The way down was nice and when we got down to the ridge again there were only a few people up there so we ventured out to take a few shots. I had my camera put away, so I didn't get anything but I did have a nice chat with a photographer who was scouting for a photo shoot with a local hiker who has cancer. He had never hiked before and when I told him how far we had hiked that day he looked at us with awe. It was a nice feeling :)
I didn't start to get really tired until the last mile of the journey. My knees were hurting and I had been bitten by three large ants and the bites itched like crazy! We made it down and stopped to look at the Rattlesnake Lake, which was so full it had crested the shore and covered some of the grass on the shoreline. Again, no pictures...but I highly recommend seeking this lake out (you can drive to it) and sit on the shore. It's surrounded by mountains and is so lush and green this time of year it's amazing to think it's only 30 minutes out of the city.
We came home and had a celebratory pizza and our weekend ritual of rum and diet Pepsi. Although I was not as tired as some of our other hikes, I probably should have had caution with the alcohol because when I woke the next morning my emotions were all over the place. We headed out to breakfast and when I got back to his house I just burst into tears. It was the strangest thing. I had to go home where I had a good cry, took a long shower and a nap. I felt bad for Del as I couldn't really articulate what was going on with me but I'm glad I headed home to work through it.

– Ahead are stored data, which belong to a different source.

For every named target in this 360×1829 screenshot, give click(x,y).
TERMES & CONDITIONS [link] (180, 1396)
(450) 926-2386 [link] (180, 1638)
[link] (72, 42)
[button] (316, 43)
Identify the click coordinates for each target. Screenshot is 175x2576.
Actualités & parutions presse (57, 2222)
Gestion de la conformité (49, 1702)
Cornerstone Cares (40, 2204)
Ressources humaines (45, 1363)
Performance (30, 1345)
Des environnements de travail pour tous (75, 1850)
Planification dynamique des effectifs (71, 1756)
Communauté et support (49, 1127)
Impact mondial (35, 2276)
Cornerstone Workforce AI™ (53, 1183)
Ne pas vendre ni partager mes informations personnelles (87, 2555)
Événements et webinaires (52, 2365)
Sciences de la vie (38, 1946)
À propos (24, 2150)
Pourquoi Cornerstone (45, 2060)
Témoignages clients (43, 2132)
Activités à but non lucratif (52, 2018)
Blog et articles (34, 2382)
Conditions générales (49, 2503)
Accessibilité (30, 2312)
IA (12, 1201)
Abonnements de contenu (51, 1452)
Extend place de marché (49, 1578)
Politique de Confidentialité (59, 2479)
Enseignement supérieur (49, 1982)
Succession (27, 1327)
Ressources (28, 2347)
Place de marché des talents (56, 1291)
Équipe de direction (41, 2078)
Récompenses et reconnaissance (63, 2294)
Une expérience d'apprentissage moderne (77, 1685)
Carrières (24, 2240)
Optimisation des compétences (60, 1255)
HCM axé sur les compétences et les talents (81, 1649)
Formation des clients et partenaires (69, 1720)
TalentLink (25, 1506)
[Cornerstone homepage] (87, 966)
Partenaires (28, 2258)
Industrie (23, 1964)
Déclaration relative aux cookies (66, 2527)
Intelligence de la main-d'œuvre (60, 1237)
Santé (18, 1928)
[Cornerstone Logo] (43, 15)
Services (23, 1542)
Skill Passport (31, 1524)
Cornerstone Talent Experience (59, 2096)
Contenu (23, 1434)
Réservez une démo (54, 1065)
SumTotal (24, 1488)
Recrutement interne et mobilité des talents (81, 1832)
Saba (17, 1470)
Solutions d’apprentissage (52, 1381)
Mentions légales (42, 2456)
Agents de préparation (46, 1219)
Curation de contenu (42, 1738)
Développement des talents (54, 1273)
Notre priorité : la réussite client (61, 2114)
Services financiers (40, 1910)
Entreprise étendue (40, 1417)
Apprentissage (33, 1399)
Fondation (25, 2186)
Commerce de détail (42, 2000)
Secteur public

I've always thought that women's emotions were such a strange thing and as of late after conversations with some of my friends I've discovered that alcohol just compounds it and takes it to a whole new level if not kept in check. If there is one thing I can recommend to my girlfriends out there (and you know who you are!!) is if you feel the emotions coming up, just walk away. Go home if you are with someone or don't pick up that phone and call the guy who you think you can take it out on. Work through it, have a good cry, call me (or another girlfriend) to vent and I promise you will feel better in the morning!